One issue will be the Irish Language Act which Sinn Féin negotiated at St Andrews and which has already been watered down in a draft produced by the British government. To pass into law it will require a cross-community vote supported by unionists. The relevant minister is Poots, not a noted gaelgoir. The DUP's bottom line appears to be that Irish should get nothing that is not available to Ulster Scots, for which the DUP have relatively few ambitions.
In his speech Paisley made no attempt to save Sinn Féin's blushes. "It gives me the greatest possible pleasure to support the motion. It is nice to know that our Queen is the head of the Commonwealth; through this motion, we salute Her Majesty. We look forward to the continuance of her good health," he declared.
While Paisley has been saying what he likes, Sinn Féin is focused on a different prize. Gerry Adams has been devoting himself to the republic's election campaign and has made it plain that he wants his party to be in government north and south. Seats in the Northern executive aren't an end in themselves; they are intended to give the party the bounce it needs to win enough seats south of the border to get into government with Fianna Fail. A place at the cabinet table in Dublin would mean Sinn Féin could operate the cross-border institutions from both sides, and make all the concessions they have made to the DUP seem worthwhile.
But Sinn Féin's predominantly Northern leadership may have overestimated the appeal of Stormont ministries. Voters in this week's Irish election may welcome peace in the north, but they are more focused on health, crime and the economy than what is happening in Belfast.

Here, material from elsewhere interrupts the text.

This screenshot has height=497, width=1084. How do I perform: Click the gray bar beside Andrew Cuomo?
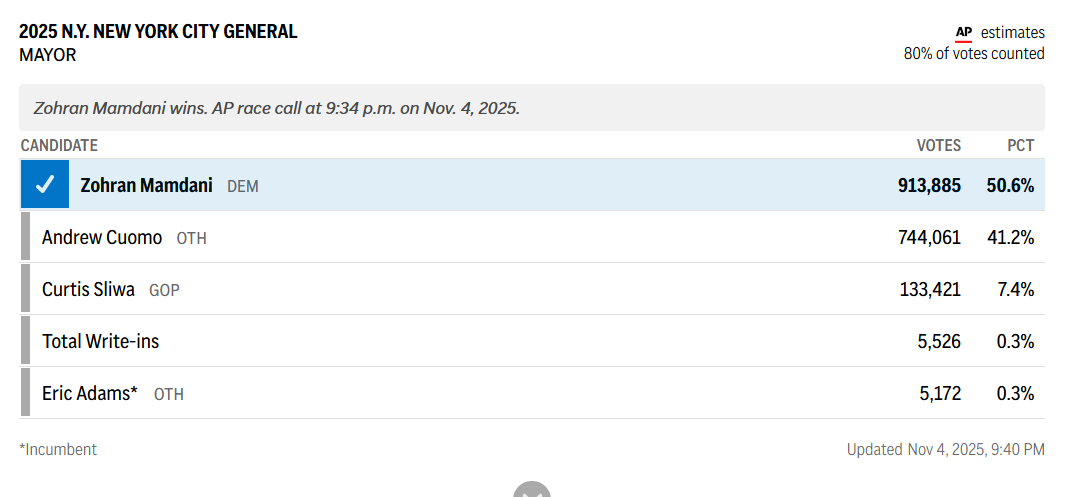tap(26, 237)
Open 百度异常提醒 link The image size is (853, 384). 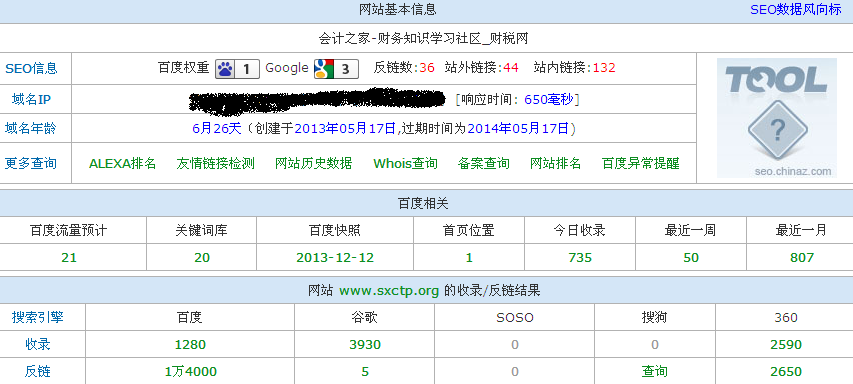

Adams stands high in the polls but his limited grasp of the detail on southern issues is an Achilles heel that was exposed during last week's RTE debate among the leaders of the republic's four smaller parties.
Sinn Féin made a mistake in putting Adams up against Pat Rabbitte, Trevor Sargent and Michael McDowell. They are all experienced parliamentarians while Adams has never taken part in any legislative assembly except the stop-go Trimble/Mallon power-sharing experiment. He is not even a candidate in the election yet he was debating government policy against politicians who have years of experience.
Under pressure, Adams fell back on platitudes about people having rights and played up his role in the peace process.
The all-Ireland agenda may not, in the end, be as much of a vote winner as Sinn Féin hopes. And if it doesn't get Sinn Féin into government in the republic, then it is also of limited value in the north where the party is locked into a devolved government.
It has hard economic and social decisions to take in two separate jurisdictions which, even if they have some synergies, frequently compete against each other. So far Sinn Féin's cross-border policies have been dominated by broadbrush pronouncements about economies of scale. They claim that running two separate health services on one small island is a waste of resources. They haven't actually said which hospitals or health facilities should be closed to achieve these efficiencies, however.
Reality bit when someone in Sinn Féin noticed the party campaigning to increase corporation tax in the republic – on the grounds reduced rates benefited only fat cats at the expense of ordinary PAYE taxpayers – and to cut it in the north, to produce more jobs for working people.
Now they want low tax rates everywhere.
Sinn Féin has identified being in government north and south as a panacea and a step towards Irish unity, but the party would be a minority in both administrations and would have to accommodate itself to very different partners in each cabinet. The danger for Adams is that instead of uniting the two governments, as he hopes, the two governments could end up partitioning Sinn Féin.